Recently, for example, the AAOS launched a series of informative ads in Politico, Roll Call, and The Hill to educate members of Congress and their staffs about the important role orthopaedic surgery plays in keeping Americans at work and living independently. (See “AAOS Kicks Off Advocacy Ad Campaign”) In addition, the AAOS ran an opinion piece in The Hill’s electronic newsletter, which is delivered daily to members of Congress and their staffs.
The goals of these outreach efforts are not only to deliver a positive message about the value of orthopaedic surgery but also to help frame the discussions and decisions being made about health care and the way it is delivered. Staff in the AAOS office of government relations have built effective working relationships with key personnel in agencies such as the U.S. Food and Drug Administration (FDA) and the Centers for Medicare & Medicaid Services (CMS)—so much so that these agencies are now turning to the AAOS when they need expert opinion on topics.
When appropriate, the AAOS delivers the message personally, through meetings with officials and their staff. The individual, personal stories they convey can have great impact. We are grateful to our members who provide testimony during hearings, who have built relationships with legislators, and who are willing to participate in advocacy efforts such as Hill Day during the National Orthopaedic Leadership Conference, Research Capitol Hill Days, and various fly-ins during the year.
At every opportunity, the AAOS weighs in on rules and policies that affect our members. Staff review proposed regulations, discuss the implications with members, and prepare detailed responses. Since I assumed the presidency of the AAOS, I have signed numerous letters on topics such as the following:
- Proposed reforms to the Medicare Physician Fee Schedule and the current fee-for-service system
- Proposals that would phase in new payment systems under which reimbursement would be based partly on quality and value
- Reclassification of devices and drugs such as the pedicle screw system and hydrocodone
- The implementation of the International Classification of Diseases–10th Edition (ICD-10) and its impact on orthopaedic practices
- Payment schedules for services provided in ambulatory surgical centers
- The threats to the in-office ancillary service exception under the Stark rules
- A proposal that would exempt the FDA user fees from additional sequestration cuts
- A CMS survey of physician time-use patterns under the Medicare fee schedule
- Advancing interoperability and health information exchange
- The Medicare Audit Improvement Act
What’s your role?
While all this activity emanates from your Academy, you also can deliver important messages to the media, to your patients, and to your legislators.
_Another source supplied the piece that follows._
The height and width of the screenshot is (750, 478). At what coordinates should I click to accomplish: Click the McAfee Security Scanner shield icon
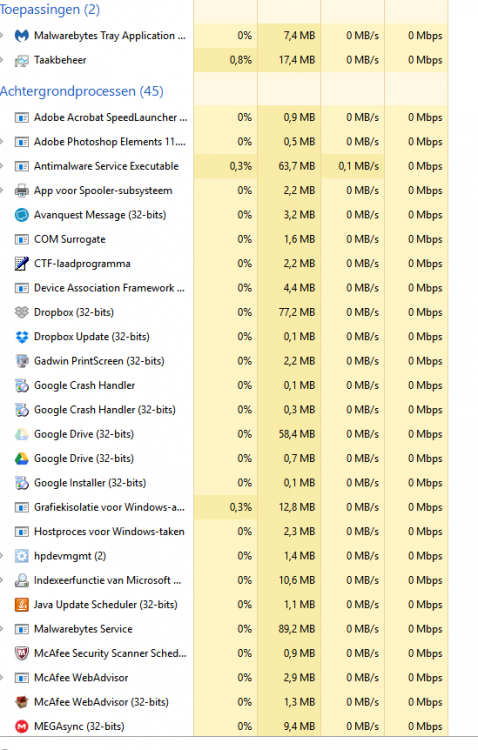[22, 653]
I encourage you to visit the AAOS newsroom to download the catalog of free public and media resources and take advantage of them.
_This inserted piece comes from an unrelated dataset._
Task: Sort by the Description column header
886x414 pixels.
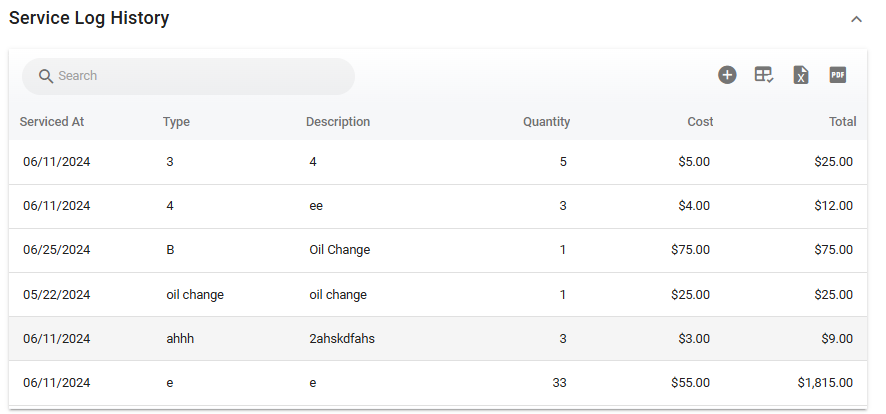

If you have not yet visited the A Nation in Motion® website (www.ANationInMotion.org), I urge you to do so to share your story. You can also encourage your patients to visit the site and share their stories.
The AAOS office of government relations website (www.aaos.org/dc) also has a wide range of materials available to you. You can read the comment letters, download advocacy tip sheets, learn how to set up a meeting with your legislator, and get in touch with your senator or representative. You can find out more about the Orthopaedic Political Action Committee (PAC) and how it helps us deliver the orthopaedic message to members of Congress.
We, as orthopaedists, may practice in vastly different settings, but we share the same concerns for our patients and for the future of our profession. Your participation in managing the message will be key to achieving our goals.